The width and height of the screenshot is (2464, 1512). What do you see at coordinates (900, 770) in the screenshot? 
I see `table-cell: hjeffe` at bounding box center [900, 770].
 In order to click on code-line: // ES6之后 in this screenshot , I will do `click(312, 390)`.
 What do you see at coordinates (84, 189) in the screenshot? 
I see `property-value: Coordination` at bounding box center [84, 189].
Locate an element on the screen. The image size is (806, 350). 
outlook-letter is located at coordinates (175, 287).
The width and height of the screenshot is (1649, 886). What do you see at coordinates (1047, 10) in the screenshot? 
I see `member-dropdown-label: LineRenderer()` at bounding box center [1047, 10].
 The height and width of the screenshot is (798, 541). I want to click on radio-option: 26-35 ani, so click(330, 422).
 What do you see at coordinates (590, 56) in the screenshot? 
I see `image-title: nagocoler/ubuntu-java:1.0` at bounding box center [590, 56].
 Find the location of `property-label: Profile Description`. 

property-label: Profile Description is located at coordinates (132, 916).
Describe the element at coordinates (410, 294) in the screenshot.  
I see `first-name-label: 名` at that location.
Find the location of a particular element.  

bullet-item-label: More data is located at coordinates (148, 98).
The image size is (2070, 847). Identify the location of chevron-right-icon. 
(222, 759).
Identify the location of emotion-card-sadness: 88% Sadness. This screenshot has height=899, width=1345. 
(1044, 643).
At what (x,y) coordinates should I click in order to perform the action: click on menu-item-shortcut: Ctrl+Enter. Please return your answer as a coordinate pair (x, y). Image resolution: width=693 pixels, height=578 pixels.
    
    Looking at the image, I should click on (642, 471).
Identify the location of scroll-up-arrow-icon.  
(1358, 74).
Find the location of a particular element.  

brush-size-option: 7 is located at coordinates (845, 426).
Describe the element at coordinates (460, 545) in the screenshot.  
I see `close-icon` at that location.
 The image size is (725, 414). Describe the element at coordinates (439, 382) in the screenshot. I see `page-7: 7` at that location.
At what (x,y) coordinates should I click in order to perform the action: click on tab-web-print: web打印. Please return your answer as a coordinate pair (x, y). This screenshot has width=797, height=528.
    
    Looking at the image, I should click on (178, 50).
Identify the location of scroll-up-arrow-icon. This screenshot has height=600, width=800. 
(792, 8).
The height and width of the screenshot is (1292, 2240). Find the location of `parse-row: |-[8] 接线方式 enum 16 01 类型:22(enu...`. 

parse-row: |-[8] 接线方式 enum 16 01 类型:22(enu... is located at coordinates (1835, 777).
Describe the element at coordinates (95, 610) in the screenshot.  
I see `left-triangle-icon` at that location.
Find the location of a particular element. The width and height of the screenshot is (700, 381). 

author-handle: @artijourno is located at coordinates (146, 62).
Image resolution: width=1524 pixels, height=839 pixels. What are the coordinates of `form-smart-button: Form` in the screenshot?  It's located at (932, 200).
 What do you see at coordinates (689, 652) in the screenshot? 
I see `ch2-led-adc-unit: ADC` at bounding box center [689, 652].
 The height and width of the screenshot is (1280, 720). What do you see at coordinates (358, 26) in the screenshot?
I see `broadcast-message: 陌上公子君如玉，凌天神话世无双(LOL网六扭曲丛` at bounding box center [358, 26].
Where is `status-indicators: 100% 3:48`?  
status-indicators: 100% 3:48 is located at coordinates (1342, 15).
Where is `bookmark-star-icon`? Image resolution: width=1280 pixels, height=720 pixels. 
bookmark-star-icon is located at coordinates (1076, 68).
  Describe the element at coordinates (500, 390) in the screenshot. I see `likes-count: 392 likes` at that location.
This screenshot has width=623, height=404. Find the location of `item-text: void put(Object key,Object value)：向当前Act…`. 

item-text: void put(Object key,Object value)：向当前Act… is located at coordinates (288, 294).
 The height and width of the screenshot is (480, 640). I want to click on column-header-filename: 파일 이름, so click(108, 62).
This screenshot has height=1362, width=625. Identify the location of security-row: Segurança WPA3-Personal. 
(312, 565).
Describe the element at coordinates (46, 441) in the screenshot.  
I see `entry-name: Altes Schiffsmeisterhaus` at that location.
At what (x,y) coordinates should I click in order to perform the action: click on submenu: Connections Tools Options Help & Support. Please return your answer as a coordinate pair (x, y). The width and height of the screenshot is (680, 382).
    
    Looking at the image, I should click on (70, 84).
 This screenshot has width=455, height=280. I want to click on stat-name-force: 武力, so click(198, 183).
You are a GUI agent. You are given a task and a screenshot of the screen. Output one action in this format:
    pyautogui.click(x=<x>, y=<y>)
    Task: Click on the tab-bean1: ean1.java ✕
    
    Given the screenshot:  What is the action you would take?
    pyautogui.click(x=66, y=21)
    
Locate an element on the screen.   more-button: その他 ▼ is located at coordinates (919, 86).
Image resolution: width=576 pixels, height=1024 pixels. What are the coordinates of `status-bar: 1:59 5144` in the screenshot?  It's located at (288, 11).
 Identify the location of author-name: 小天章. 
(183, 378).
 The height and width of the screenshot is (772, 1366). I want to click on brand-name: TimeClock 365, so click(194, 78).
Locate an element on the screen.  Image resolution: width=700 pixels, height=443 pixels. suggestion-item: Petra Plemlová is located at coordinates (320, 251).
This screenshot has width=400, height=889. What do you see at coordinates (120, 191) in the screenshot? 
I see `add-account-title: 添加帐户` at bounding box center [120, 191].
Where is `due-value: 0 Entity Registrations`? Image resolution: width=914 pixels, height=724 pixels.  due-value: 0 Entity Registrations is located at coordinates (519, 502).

━━━━━━━━━━

Task:
Copy the data word for word, starting at its first line and stopping after the line that contains "(222, 759).".

Expected output:
The width and height of the screenshot is (2464, 1512). What do you see at coordinates (900, 770) in the screenshot? 
I see `table-cell: hjeffe` at bounding box center [900, 770].
 In order to click on code-line: // ES6之后 in this screenshot , I will do `click(312, 390)`.
 What do you see at coordinates (84, 189) in the screenshot? 
I see `property-value: Coordination` at bounding box center [84, 189].
Locate an element on the screen. The image size is (806, 350). 
outlook-letter is located at coordinates (175, 287).
The width and height of the screenshot is (1649, 886). What do you see at coordinates (1047, 10) in the screenshot? 
I see `member-dropdown-label: LineRenderer()` at bounding box center [1047, 10].
 The height and width of the screenshot is (798, 541). I want to click on radio-option: 26-35 ani, so click(330, 422).
 What do you see at coordinates (590, 56) in the screenshot? 
I see `image-title: nagocoler/ubuntu-java:1.0` at bounding box center [590, 56].
 Find the location of `property-label: Profile Description`. 

property-label: Profile Description is located at coordinates (132, 916).
Describe the element at coordinates (410, 294) in the screenshot.  
I see `first-name-label: 名` at that location.
Find the location of a particular element.  

bullet-item-label: More data is located at coordinates (148, 98).
The image size is (2070, 847). Identify the location of chevron-right-icon. 
(222, 759).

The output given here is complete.